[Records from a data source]
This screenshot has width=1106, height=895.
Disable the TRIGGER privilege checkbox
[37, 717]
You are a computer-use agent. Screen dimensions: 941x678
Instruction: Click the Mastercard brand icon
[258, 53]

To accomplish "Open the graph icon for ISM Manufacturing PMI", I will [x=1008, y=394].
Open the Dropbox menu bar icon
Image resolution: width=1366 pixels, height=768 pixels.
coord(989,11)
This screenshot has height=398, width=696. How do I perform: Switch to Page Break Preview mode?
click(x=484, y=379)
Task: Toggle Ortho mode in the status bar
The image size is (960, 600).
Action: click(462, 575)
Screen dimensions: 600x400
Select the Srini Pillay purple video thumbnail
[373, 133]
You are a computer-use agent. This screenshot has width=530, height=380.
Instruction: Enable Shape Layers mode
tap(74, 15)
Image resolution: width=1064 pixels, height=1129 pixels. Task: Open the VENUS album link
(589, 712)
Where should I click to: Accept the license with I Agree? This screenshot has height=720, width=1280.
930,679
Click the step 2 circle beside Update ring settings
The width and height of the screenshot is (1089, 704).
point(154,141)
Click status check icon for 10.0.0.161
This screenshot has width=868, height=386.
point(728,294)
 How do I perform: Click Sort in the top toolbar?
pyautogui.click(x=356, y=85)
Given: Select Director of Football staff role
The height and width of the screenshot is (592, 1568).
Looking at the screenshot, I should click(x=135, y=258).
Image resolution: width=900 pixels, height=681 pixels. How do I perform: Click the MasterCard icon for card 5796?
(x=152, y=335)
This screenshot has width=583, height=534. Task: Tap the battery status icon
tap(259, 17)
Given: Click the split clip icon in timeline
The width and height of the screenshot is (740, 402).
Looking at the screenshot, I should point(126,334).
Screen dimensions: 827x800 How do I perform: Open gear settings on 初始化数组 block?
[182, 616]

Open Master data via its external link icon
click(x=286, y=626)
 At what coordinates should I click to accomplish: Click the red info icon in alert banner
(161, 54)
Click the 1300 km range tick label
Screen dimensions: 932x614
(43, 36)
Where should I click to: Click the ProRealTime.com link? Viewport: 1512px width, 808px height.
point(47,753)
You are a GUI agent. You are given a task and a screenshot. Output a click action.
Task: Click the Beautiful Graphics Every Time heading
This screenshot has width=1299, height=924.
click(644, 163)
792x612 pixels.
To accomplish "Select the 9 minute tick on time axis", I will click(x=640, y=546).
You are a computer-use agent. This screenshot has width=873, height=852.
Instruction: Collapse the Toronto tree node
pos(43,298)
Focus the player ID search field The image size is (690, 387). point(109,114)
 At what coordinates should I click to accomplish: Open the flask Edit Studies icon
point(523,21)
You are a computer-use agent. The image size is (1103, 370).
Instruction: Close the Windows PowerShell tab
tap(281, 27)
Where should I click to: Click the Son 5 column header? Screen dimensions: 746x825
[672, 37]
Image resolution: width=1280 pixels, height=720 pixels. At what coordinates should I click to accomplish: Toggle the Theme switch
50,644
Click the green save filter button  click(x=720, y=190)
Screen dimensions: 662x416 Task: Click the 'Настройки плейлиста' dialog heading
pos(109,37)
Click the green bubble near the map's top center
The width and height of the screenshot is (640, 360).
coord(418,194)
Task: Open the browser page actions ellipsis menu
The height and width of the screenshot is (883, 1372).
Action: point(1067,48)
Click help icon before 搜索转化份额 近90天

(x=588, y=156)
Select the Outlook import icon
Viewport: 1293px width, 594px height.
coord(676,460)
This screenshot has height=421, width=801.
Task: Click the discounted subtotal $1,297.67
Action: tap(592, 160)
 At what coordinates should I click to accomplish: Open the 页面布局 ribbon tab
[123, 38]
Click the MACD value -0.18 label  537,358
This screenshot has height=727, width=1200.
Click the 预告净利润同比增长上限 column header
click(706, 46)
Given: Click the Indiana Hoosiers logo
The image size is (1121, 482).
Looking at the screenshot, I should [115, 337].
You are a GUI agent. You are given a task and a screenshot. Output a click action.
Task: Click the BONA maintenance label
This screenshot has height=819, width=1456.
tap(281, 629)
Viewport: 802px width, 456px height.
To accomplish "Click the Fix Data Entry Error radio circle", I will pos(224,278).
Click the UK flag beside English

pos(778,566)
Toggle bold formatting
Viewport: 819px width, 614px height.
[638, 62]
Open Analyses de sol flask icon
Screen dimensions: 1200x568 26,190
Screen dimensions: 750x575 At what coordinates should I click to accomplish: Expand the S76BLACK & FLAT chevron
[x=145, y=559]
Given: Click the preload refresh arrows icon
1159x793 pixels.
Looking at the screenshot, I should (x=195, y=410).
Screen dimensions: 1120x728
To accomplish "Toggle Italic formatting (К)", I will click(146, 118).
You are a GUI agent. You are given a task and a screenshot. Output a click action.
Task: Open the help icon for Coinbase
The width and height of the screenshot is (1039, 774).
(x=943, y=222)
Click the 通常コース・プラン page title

## Task description
Would you copy each line of the data exactly as it appears above?

## Solution below
This screenshot has width=1106, height=895.
Disable the TRIGGER privilege checkbox
[37, 717]
You are a computer-use agent. Screen dimensions: 941x678
Instruction: Click the Mastercard brand icon
[258, 53]

To accomplish "Open the graph icon for ISM Manufacturing PMI", I will [x=1008, y=394].
Open the Dropbox menu bar icon
Image resolution: width=1366 pixels, height=768 pixels.
coord(989,11)
This screenshot has height=398, width=696. How do I perform: Switch to Page Break Preview mode?
click(x=484, y=379)
Task: Toggle Ortho mode in the status bar
The image size is (960, 600).
Action: click(462, 575)
Screen dimensions: 600x400
Select the Srini Pillay purple video thumbnail
[373, 133]
You are a computer-use agent. This screenshot has width=530, height=380.
Instruction: Enable Shape Layers mode
tap(74, 15)
Image resolution: width=1064 pixels, height=1129 pixels. Task: Open the VENUS album link
(589, 712)
Where should I click to: Accept the license with I Agree? This screenshot has height=720, width=1280.
930,679
Click the step 2 circle beside Update ring settings
The width and height of the screenshot is (1089, 704).
point(154,141)
Click status check icon for 10.0.0.161
This screenshot has width=868, height=386.
point(728,294)
 How do I perform: Click Sort in the top toolbar?
pyautogui.click(x=356, y=85)
Given: Select Director of Football staff role
The height and width of the screenshot is (592, 1568).
Looking at the screenshot, I should click(x=135, y=258).
Image resolution: width=900 pixels, height=681 pixels. How do I perform: Click the MasterCard icon for card 5796?
(x=152, y=335)
This screenshot has width=583, height=534. Task: Tap the battery status icon
tap(259, 17)
Given: Click the split clip icon in timeline
The width and height of the screenshot is (740, 402).
Looking at the screenshot, I should point(126,334).
Screen dimensions: 827x800 How do I perform: Open gear settings on 初始化数组 block?
[182, 616]

Open Master data via its external link icon
click(x=286, y=626)
 At what coordinates should I click to accomplish: Click the red info icon in alert banner
(161, 54)
Click the 1300 km range tick label
Screen dimensions: 932x614
(43, 36)
Where should I click to: Click the ProRealTime.com link? Viewport: 1512px width, 808px height.
point(47,753)
You are a GUI agent. You are given a task and a screenshot. Output a click action.
Task: Click the Beautiful Graphics Every Time heading
This screenshot has width=1299, height=924.
click(644, 163)
792x612 pixels.
To accomplish "Select the 9 minute tick on time axis", I will click(x=640, y=546).
You are a computer-use agent. This screenshot has width=873, height=852.
Instruction: Collapse the Toronto tree node
pos(43,298)
Focus the player ID search field The image size is (690, 387). point(109,114)
 At what coordinates should I click to accomplish: Open the flask Edit Studies icon
point(523,21)
You are a computer-use agent. The image size is (1103, 370).
Instruction: Close the Windows PowerShell tab
tap(281, 27)
Where should I click to: Click the Son 5 column header? Screen dimensions: 746x825
[672, 37]
Image resolution: width=1280 pixels, height=720 pixels. At what coordinates should I click to accomplish: Toggle the Theme switch
50,644
Click the green save filter button  click(x=720, y=190)
Screen dimensions: 662x416 Task: Click the 'Настройки плейлиста' dialog heading
pos(109,37)
Click the green bubble near the map's top center
The width and height of the screenshot is (640, 360).
coord(418,194)
Task: Open the browser page actions ellipsis menu
The height and width of the screenshot is (883, 1372).
Action: point(1067,48)
Click help icon before 搜索转化份额 近90天

(x=588, y=156)
Select the Outlook import icon
Viewport: 1293px width, 594px height.
coord(676,460)
This screenshot has height=421, width=801.
Task: Click the discounted subtotal $1,297.67
Action: tap(592, 160)
 At what coordinates should I click to accomplish: Open the 页面布局 ribbon tab
[123, 38]
Click the MACD value -0.18 label  537,358
This screenshot has height=727, width=1200.
Click the 预告净利润同比增长上限 column header
click(706, 46)
Given: Click the Indiana Hoosiers logo
The image size is (1121, 482).
Looking at the screenshot, I should [115, 337].
You are a GUI agent. You are given a task and a screenshot. Output a click action.
Task: Click the BONA maintenance label
This screenshot has height=819, width=1456.
tap(281, 629)
Viewport: 802px width, 456px height.
To accomplish "Click the Fix Data Entry Error radio circle", I will pos(224,278).
Click the UK flag beside English

pos(778,566)
Toggle bold formatting
Viewport: 819px width, 614px height.
[638, 62]
Open Analyses de sol flask icon
Screen dimensions: 1200x568 26,190
Screen dimensions: 750x575 At what coordinates should I click to accomplish: Expand the S76BLACK & FLAT chevron
[x=145, y=559]
Given: Click the preload refresh arrows icon
1159x793 pixels.
Looking at the screenshot, I should (x=195, y=410).
Screen dimensions: 1120x728
To accomplish "Toggle Italic formatting (К)", I will click(146, 118).
You are a GUI agent. You are given a task and a screenshot. Output a click action.
Task: Open the help icon for Coinbase
The width and height of the screenshot is (1039, 774).
(x=943, y=222)
Click the 通常コース・プラン page title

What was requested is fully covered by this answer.